Copy out the material in full. Leave every line as it is.

---+---

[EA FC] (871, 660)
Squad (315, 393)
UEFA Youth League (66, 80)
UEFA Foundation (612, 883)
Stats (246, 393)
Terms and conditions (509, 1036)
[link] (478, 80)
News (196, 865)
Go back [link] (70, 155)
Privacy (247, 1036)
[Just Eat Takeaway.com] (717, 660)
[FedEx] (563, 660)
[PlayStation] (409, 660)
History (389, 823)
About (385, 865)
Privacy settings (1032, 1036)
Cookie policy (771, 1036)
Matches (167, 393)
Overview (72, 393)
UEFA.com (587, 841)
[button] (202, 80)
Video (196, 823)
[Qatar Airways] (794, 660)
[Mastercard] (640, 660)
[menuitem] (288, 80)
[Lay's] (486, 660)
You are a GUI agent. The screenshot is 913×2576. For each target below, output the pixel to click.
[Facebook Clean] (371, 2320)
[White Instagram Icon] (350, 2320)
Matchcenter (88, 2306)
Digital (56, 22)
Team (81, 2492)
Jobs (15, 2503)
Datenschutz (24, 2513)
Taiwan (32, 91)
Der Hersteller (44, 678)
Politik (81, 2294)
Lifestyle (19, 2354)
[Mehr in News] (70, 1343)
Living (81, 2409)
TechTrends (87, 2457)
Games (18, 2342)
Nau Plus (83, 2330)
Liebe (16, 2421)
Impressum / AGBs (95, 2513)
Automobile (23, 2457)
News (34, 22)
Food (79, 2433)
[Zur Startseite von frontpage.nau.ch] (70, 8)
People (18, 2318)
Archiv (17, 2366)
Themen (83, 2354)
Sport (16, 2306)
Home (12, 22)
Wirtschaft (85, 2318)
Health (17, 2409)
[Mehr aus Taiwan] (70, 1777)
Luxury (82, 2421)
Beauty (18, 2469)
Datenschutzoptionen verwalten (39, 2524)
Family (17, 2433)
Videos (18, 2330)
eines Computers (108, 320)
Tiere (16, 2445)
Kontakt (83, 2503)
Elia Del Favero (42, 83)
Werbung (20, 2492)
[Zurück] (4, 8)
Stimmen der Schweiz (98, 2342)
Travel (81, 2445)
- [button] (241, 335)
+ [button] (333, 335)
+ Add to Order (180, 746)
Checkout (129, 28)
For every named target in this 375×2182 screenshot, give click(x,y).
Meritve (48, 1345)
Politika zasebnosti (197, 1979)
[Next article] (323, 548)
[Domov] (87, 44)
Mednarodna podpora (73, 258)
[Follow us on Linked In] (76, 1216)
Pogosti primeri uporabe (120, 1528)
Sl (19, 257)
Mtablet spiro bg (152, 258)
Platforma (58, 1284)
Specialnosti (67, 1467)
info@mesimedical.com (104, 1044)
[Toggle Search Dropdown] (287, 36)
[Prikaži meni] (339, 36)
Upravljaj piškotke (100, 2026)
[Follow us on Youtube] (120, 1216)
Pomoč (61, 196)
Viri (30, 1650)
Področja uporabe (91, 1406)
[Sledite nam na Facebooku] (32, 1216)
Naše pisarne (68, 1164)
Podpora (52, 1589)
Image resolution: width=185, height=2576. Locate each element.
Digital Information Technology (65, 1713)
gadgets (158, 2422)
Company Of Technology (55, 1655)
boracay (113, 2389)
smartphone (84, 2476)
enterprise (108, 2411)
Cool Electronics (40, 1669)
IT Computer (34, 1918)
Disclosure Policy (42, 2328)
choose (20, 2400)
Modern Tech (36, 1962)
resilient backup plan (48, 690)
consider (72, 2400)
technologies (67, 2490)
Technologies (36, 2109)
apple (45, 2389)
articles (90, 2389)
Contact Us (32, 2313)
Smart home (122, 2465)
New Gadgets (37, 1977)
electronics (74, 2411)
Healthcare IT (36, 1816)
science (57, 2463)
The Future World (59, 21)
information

---+---

## Task answer
[EA FC] (871, 660)
Squad (315, 393)
UEFA Youth League (66, 80)
UEFA Foundation (612, 883)
Stats (246, 393)
Terms and conditions (509, 1036)
[link] (478, 80)
News (196, 865)
Go back [link] (70, 155)
Privacy (247, 1036)
[Just Eat Takeaway.com] (717, 660)
[FedEx] (563, 660)
[PlayStation] (409, 660)
History (389, 823)
About (385, 865)
Privacy settings (1032, 1036)
Cookie policy (771, 1036)
Matches (167, 393)
Overview (72, 393)
UEFA.com (587, 841)
[button] (202, 80)
Video (196, 823)
[Qatar Airways] (794, 660)
[Mastercard] (640, 660)
[menuitem] (288, 80)
[Lay's] (486, 660)
You are a GUI agent. The screenshot is 913×2576. For each target below, output the pixel to click.
[Facebook Clean] (371, 2320)
[White Instagram Icon] (350, 2320)
Matchcenter (88, 2306)
Digital (56, 22)
Team (81, 2492)
Jobs (15, 2503)
Datenschutz (24, 2513)
Taiwan (32, 91)
Der Hersteller (44, 678)
Politik (81, 2294)
Lifestyle (19, 2354)
[Mehr in News] (70, 1343)
Living (81, 2409)
TechTrends (87, 2457)
Games (18, 2342)
Nau Plus (83, 2330)
Liebe (16, 2421)
Impressum / AGBs (95, 2513)
Automobile (23, 2457)
News (34, 22)
Food (79, 2433)
[Zur Startseite von frontpage.nau.ch] (70, 8)
People (18, 2318)
Archiv (17, 2366)
Themen (83, 2354)
Sport (16, 2306)
Home (12, 22)
Wirtschaft (85, 2318)
Health (17, 2409)
[Mehr aus Taiwan] (70, 1777)
Luxury (82, 2421)
Beauty (18, 2469)
Datenschutzoptionen verwalten (39, 2524)
Family (17, 2433)
Videos (18, 2330)
eines Computers (108, 320)
Tiere (16, 2445)
Kontakt (83, 2503)
Elia Del Favero (42, 83)
Werbung (20, 2492)
[Zurück] (4, 8)
Stimmen der Schweiz (98, 2342)
Travel (81, 2445)
- [button] (241, 335)
+ [button] (333, 335)
+ Add to Order (180, 746)
Checkout (129, 28)
For every named target in this 375×2182 screenshot, give click(x,y).
Meritve (48, 1345)
Politika zasebnosti (197, 1979)
[Next article] (323, 548)
[Domov] (87, 44)
Mednarodna podpora (73, 258)
[Follow us on Linked In] (76, 1216)
Pogosti primeri uporabe (120, 1528)
Sl (19, 257)
Mtablet spiro bg (152, 258)
Platforma (58, 1284)
Specialnosti (67, 1467)
info@mesimedical.com (104, 1044)
[Toggle Search Dropdown] (287, 36)
[Prikaži meni] (339, 36)
Upravljaj piškotke (100, 2026)
[Follow us on Youtube] (120, 1216)
Pomoč (61, 196)
Viri (30, 1650)
Področja uporabe (91, 1406)
[Sledite nam na Facebooku] (32, 1216)
Naše pisarne (68, 1164)
Podpora (52, 1589)
Image resolution: width=185, height=2576. Locate each element.
Digital Information Technology (65, 1713)
gadgets (158, 2422)
Company Of Technology (55, 1655)
boracay (113, 2389)
smartphone (84, 2476)
enterprise (108, 2411)
Cool Electronics (40, 1669)
IT Computer (34, 1918)
Disclosure Policy (42, 2328)
choose (20, 2400)
Modern Tech (36, 1962)
resilient backup plan (48, 690)
consider (72, 2400)
technologies (67, 2490)
Technologies (36, 2109)
apple (45, 2389)
articles (90, 2389)
Contact Us (32, 2313)
Smart home (122, 2465)
New Gadgets (37, 1977)
electronics (74, 2411)
Healthcare IT (36, 1816)
science (57, 2463)
The Future World (59, 21)
information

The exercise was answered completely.